I wanted to write down some thoughts on the CPU problems that are in the news. The first section has some analysis on how all this impacts computing and the cloud in general. The second section is Corda-specific.
Because things are moving fast I’ll try to keep this post high level. Nonetheless for space reasons I will use terms from the fields of CPU, cryptography and kernel engineering without defining them. There is some great background material in the Meltdown and Spectre papers if you aren’t already familiar with superscalar CPU design. Please ask in the comments section or on Discourse if you’d like further explanation.
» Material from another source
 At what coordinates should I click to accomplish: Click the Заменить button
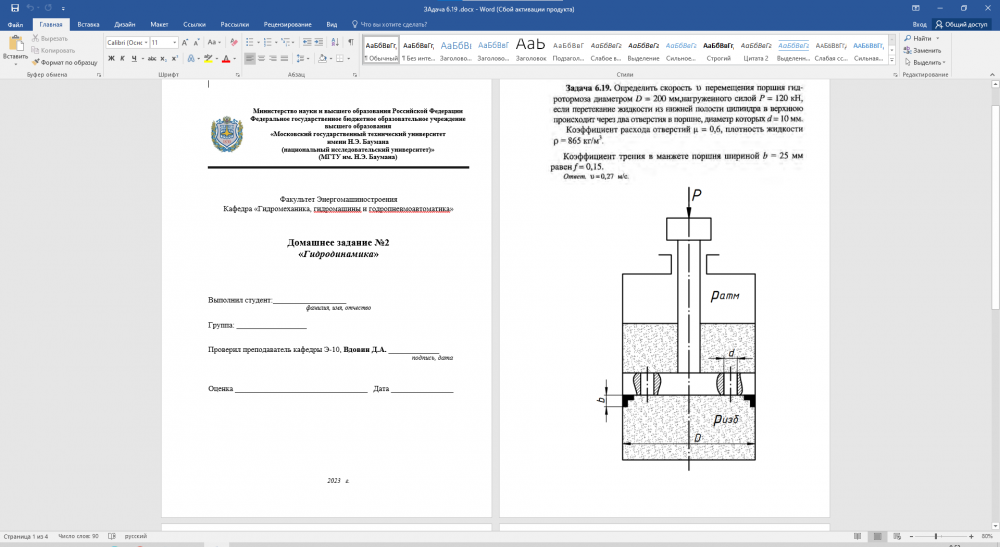coord(925,50)
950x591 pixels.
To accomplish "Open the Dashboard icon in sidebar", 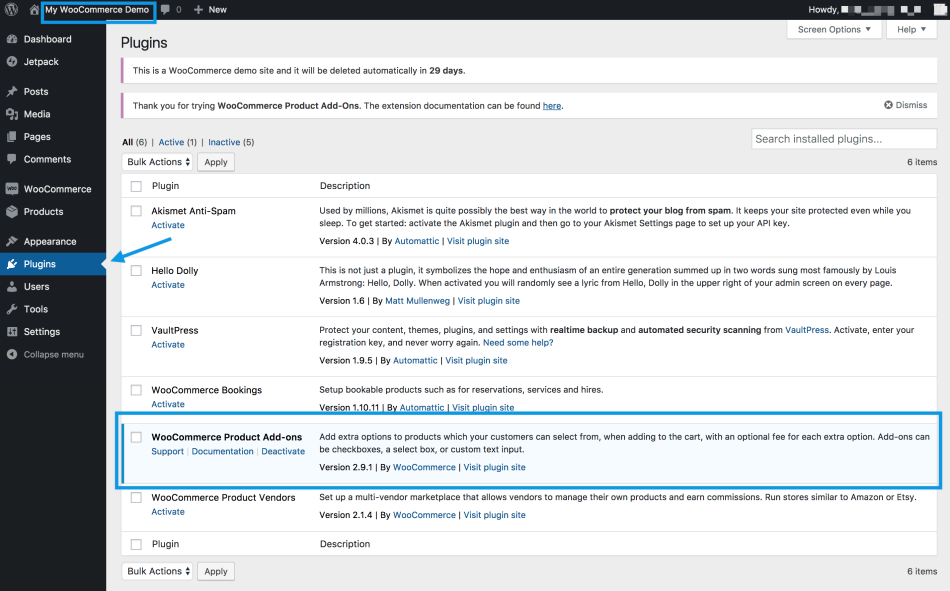I will click(x=12, y=39).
Current state. The current state of the CPU industry might be described as “surprised”. The early collapse of the news embargo in the first week of January resulted in an uncoordinated release of information, but the real issue is deeper than that. It’s apparent that there have been numerous false starts around how to address Spectre attacks and chip manufacturers were still working on mitigations by the planned expiry of the embargo. On Wednesday 3rd January, the US Computer Emergency Response Team (CERT) was advising that a solution could require the remanufacture of every computer in existence and chip manufacturers had only made vague PR statements. By Thursday Intel and ARM had produced technical white papers that made it clear software mitigations were possible, and US-CERT had retroactively edited their website to remove their prior advice. On the Friday the industry’s most senior engineers were publicly debating the details of the right workarounds to use. This sort of thing is very unusual.
We have been spending quite a bit of time keeping up with the details of what the final solutions are going to be, as well as discussing them with the Hotspot JVM engineers but there’s little point me discussing that here because the precise approach could be different by next week. So I’ll focus on higher level thoughts.
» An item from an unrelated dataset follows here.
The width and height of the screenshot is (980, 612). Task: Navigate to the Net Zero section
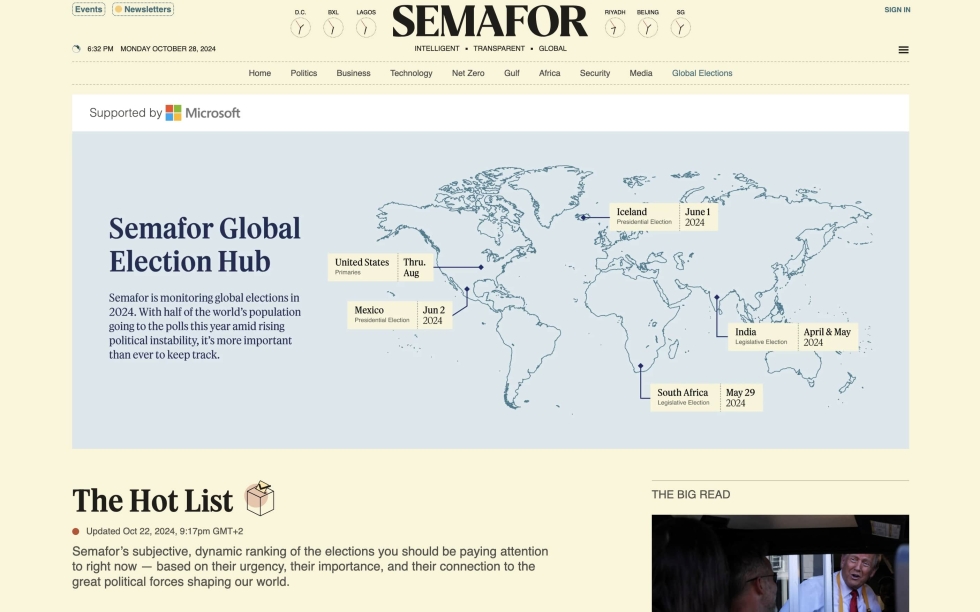point(468,73)
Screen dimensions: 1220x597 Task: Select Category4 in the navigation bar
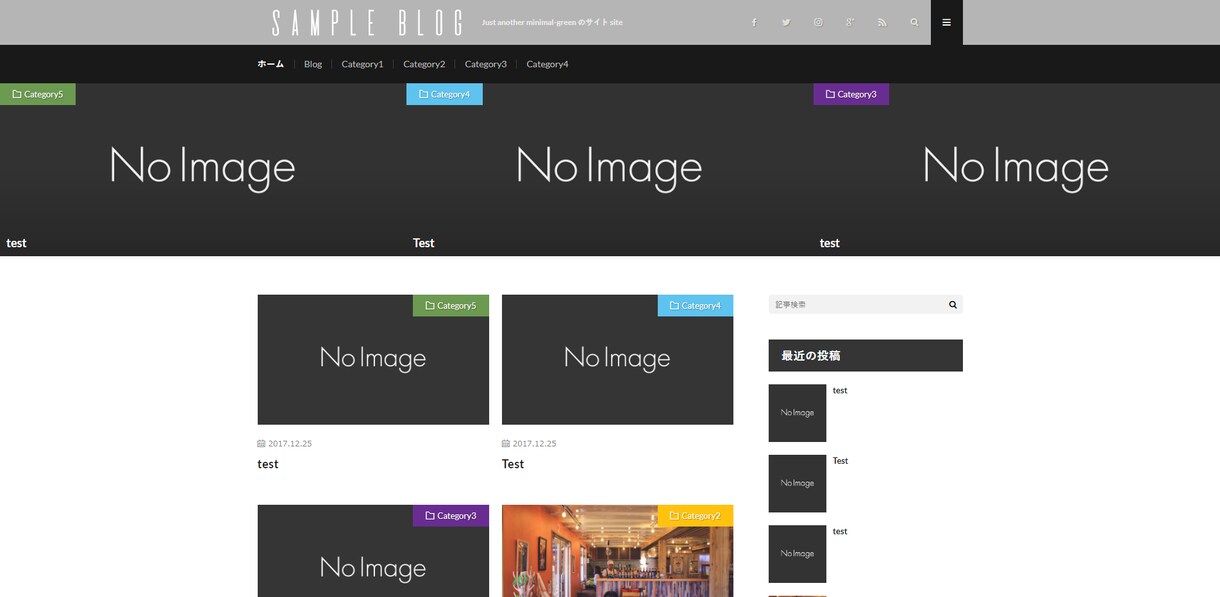coord(547,64)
Intel. There were a lot of initial reports that one of the attacks was specific to Intel, but this is not true. The Meltdown attack affects CPU cores designed by Intel, ARM and Apple. Spectre attacks affect all those manufacturers, plus AMD, plus a variant of the attack also impacted the Mill (a new CPU design so exotic it doesn’t even have registers). That isn’t surprising because CPUs have been speculating past bounds checks and indirect jumps for decades – it’s a basic requirement given that electricity moves at only 2/3rds the speed of light in metallic waveguides. By the second day of response Intel and ARM were well on top of things and revealed that they can patch all the problems with microcode, compiler and kernel updates … albeit with a loss of performance in some cases.
It is tempting for people who aren’t CPU designers to try and explain all this as incompetence or malice. I argue that actually nobody is at fault – what we’re witnessing here is an evolution in human technology itself. Since the invention of CPUs they have been sold without anyone ever claiming they’re resistant to side channel attacks. In Intel’s case they specifically say they aren’t, in fact (see slide 115 in this presentation from 2015). Despite this there has been no market for side-channel resistant CPUs. Quite simply nobody has demanded such a product, so nobody built one. Perhaps that will start to change now.
Nobody has requested such a product because side channel attacks are deeply unintuitive. I have given several lectures on the topic last year (see below) and without fail these talks leave the room in stunned silence. Jaws drop. For people who have never heard of side channels before a typical first response is disbelief that such attacks could work at all. The idea that you can steal secrets you can’t see simply by timing how quickly you can do things you’re legitimately allowed to do is not obvious. Even the researchers who discover these attacks often doubt they’re possible at all, right up to the moment they succeed.
Mitigations. This helpful article published by Microsoft describes the various mitigations and performance impacts involved. The exact impact is a complicated function of CPU type, workload, hardware age, operating system patchlevel and even the manufacturer of the computer in question so I won’t get into it here. Suffice it to say that the point of operating systems and compilers is to abstract developers from the details of the underlying hardware and although side channel attacks are a hell of a detail, it looks for now like these abstractions will hold.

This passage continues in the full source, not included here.